EXTRACTED RECORDS START

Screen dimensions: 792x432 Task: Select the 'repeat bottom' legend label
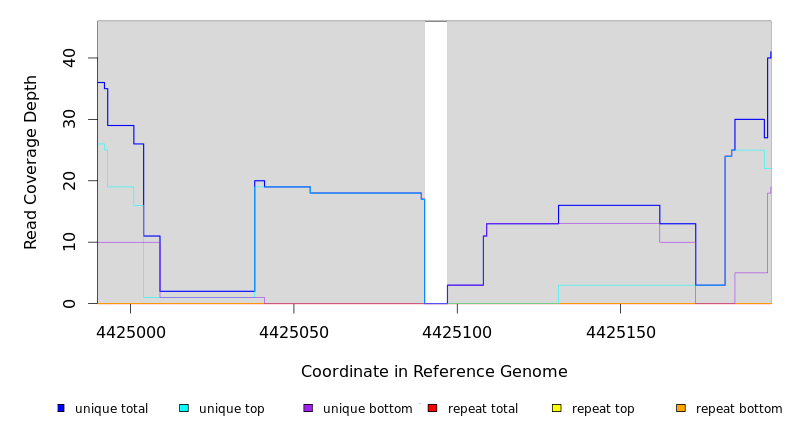[x=739, y=409]
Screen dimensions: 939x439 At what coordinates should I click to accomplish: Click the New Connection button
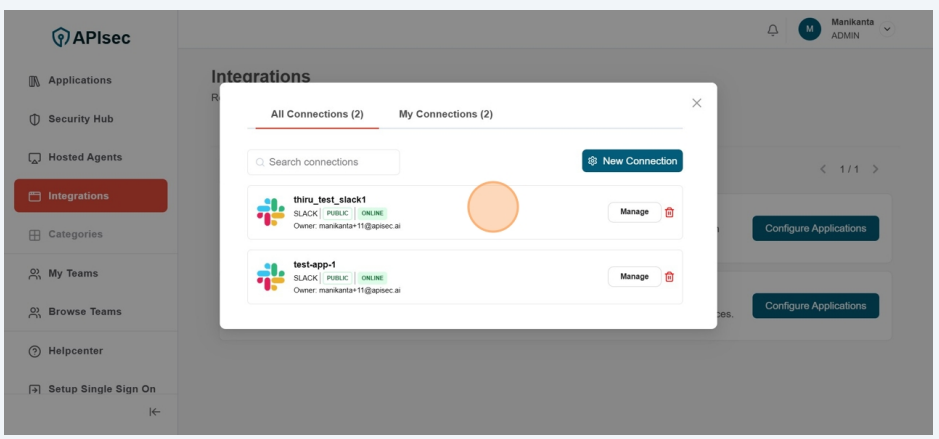pos(632,161)
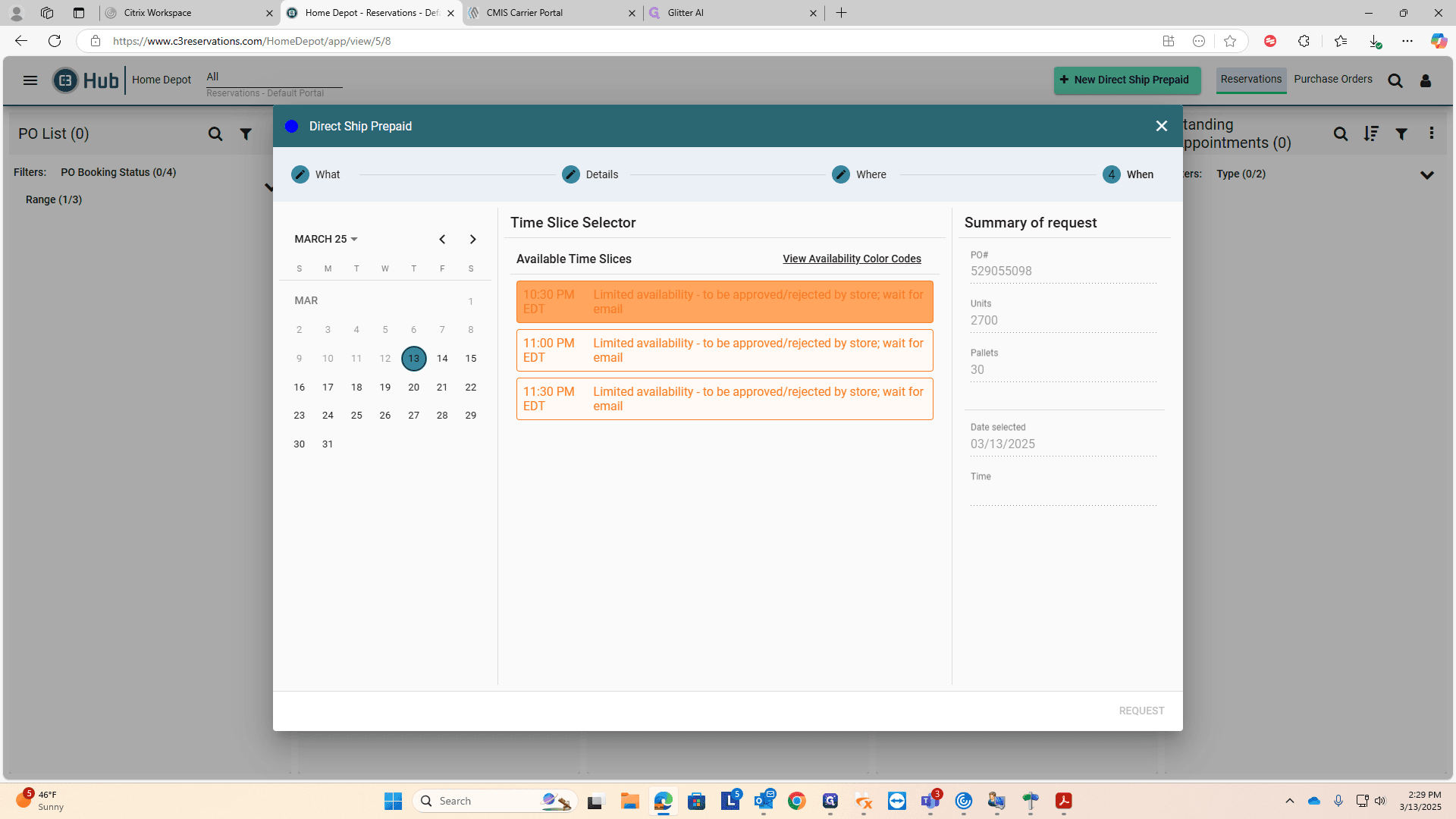
Task: Edit the What step pencil icon
Action: click(x=300, y=174)
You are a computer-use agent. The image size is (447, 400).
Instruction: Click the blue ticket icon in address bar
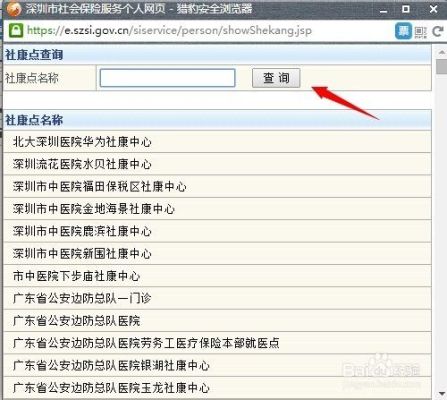[x=403, y=31]
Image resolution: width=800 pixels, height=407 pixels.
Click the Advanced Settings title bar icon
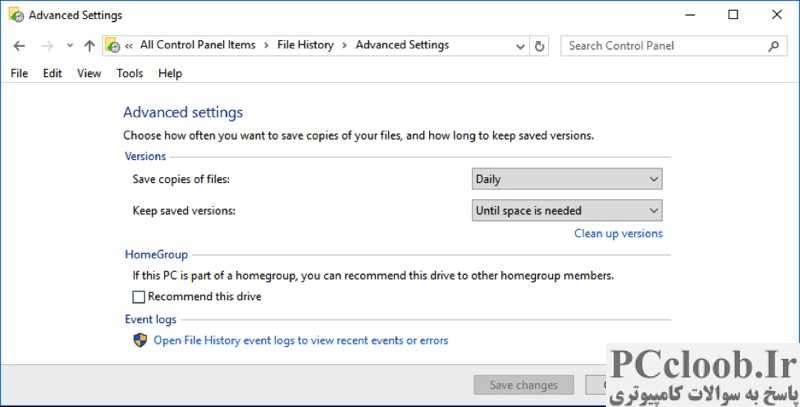click(x=16, y=15)
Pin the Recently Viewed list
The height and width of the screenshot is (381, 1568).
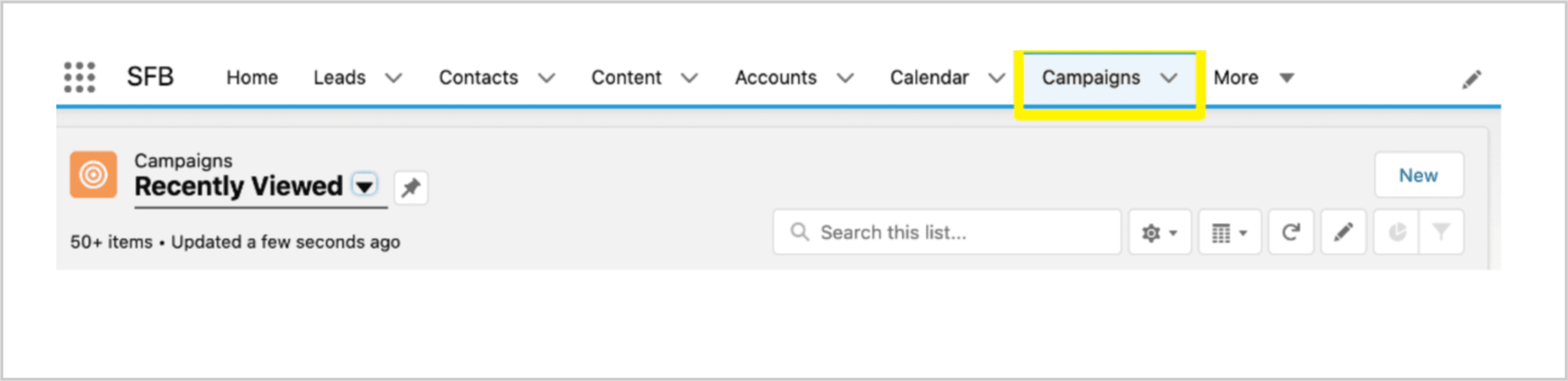click(x=411, y=188)
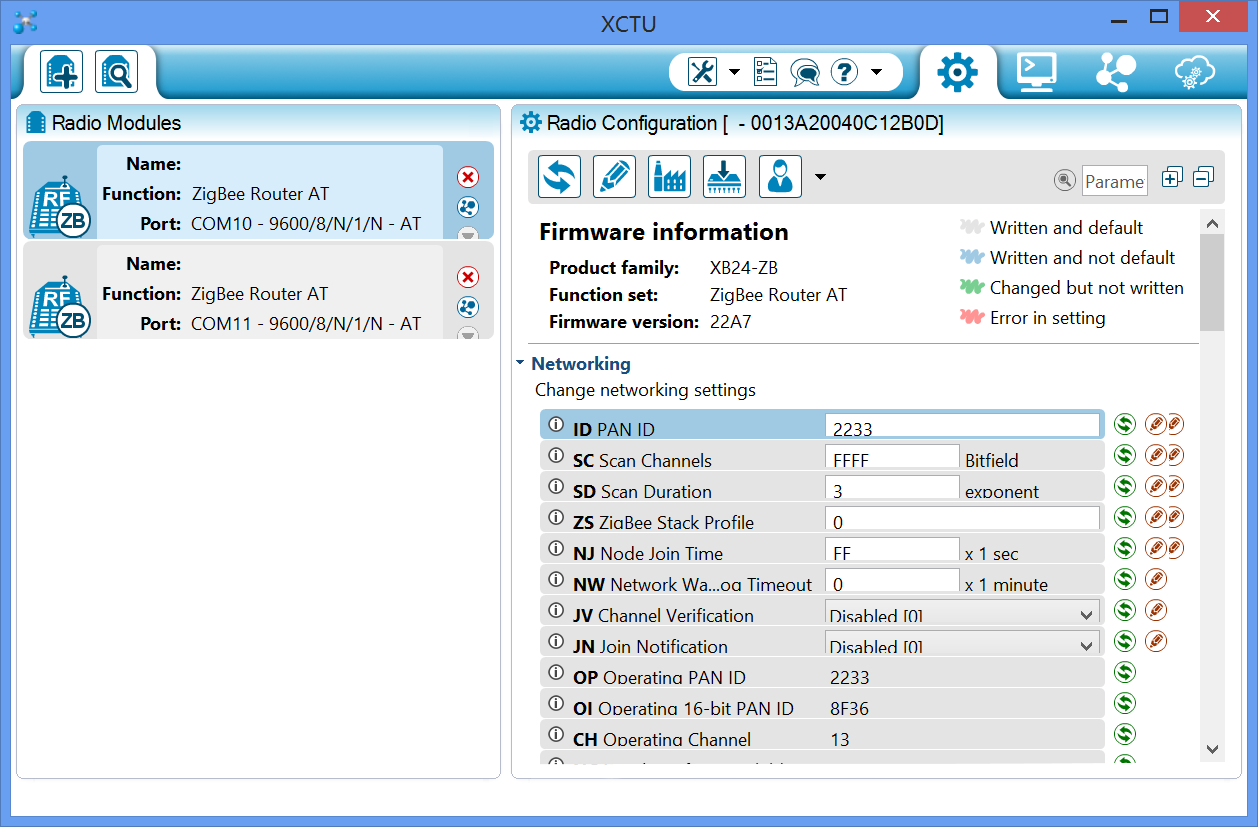This screenshot has height=827, width=1258.
Task: Click the Discover radio modules icon
Action: pos(116,72)
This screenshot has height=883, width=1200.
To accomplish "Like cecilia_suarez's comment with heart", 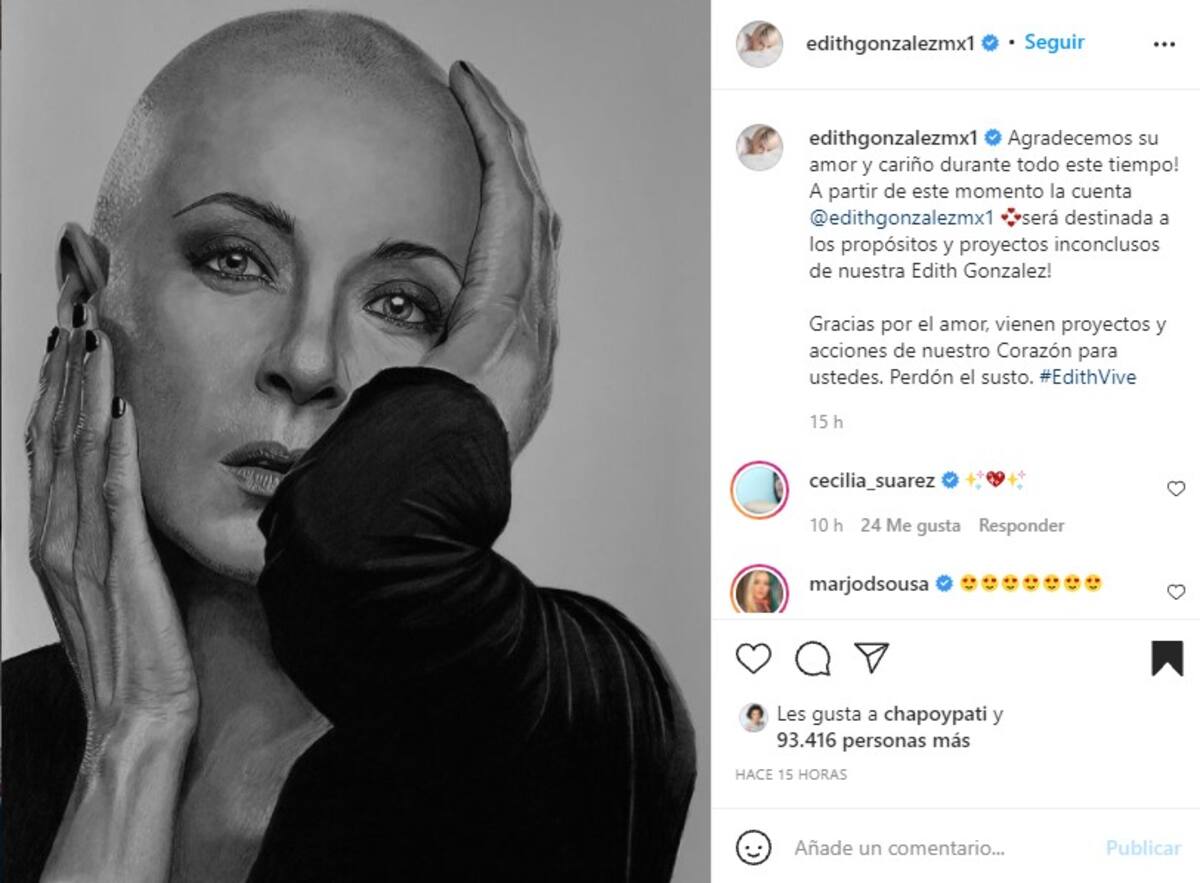I will pos(1176,489).
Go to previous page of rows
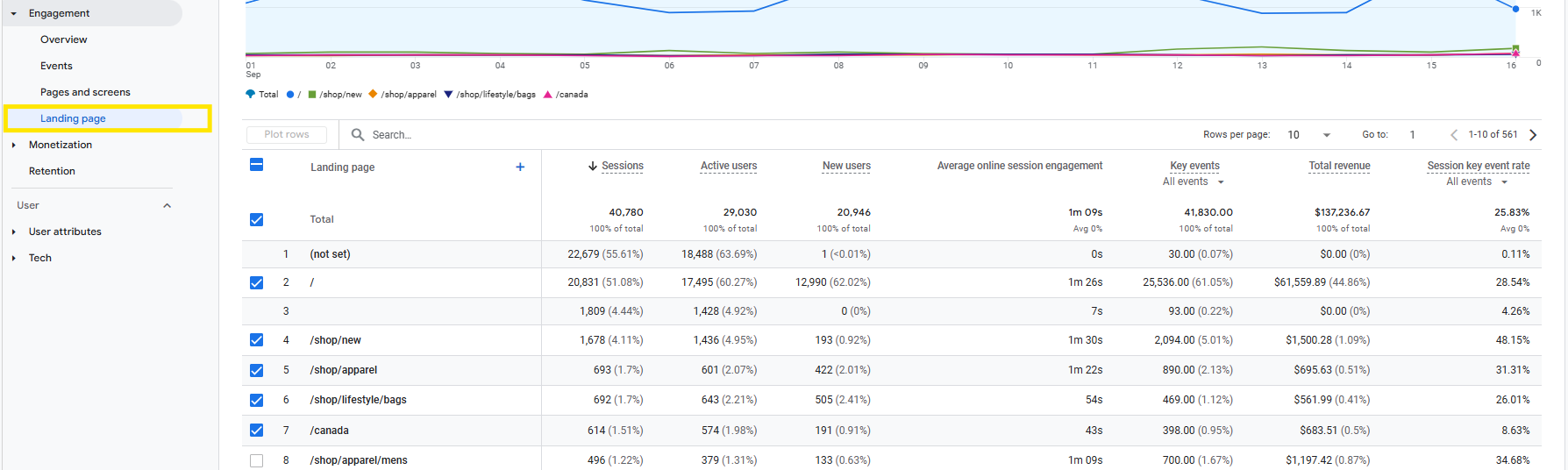This screenshot has height=470, width=1568. [1454, 134]
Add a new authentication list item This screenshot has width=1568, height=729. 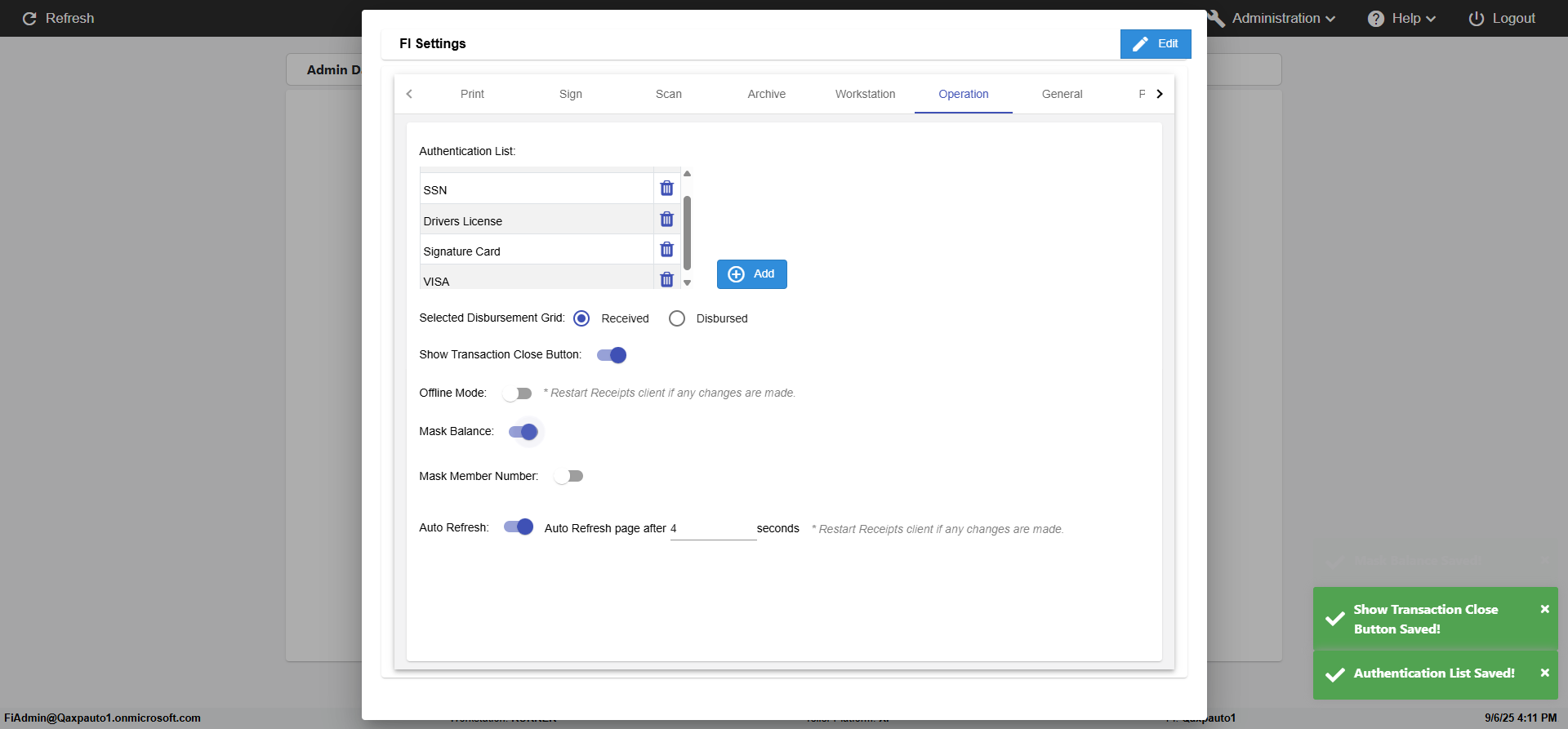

EXTRACTED RECORDS END

■ TRY IT
Counting both ends, reproduce word for word the lines from the line with "Go to previous page of rows" to the final line of the listing above, skipping every picture.

■ ANSWER TO THE PROBLEM
Go to previous page of rows
This screenshot has height=470, width=1568. [1454, 134]
Add a new authentication list item This screenshot has width=1568, height=729. 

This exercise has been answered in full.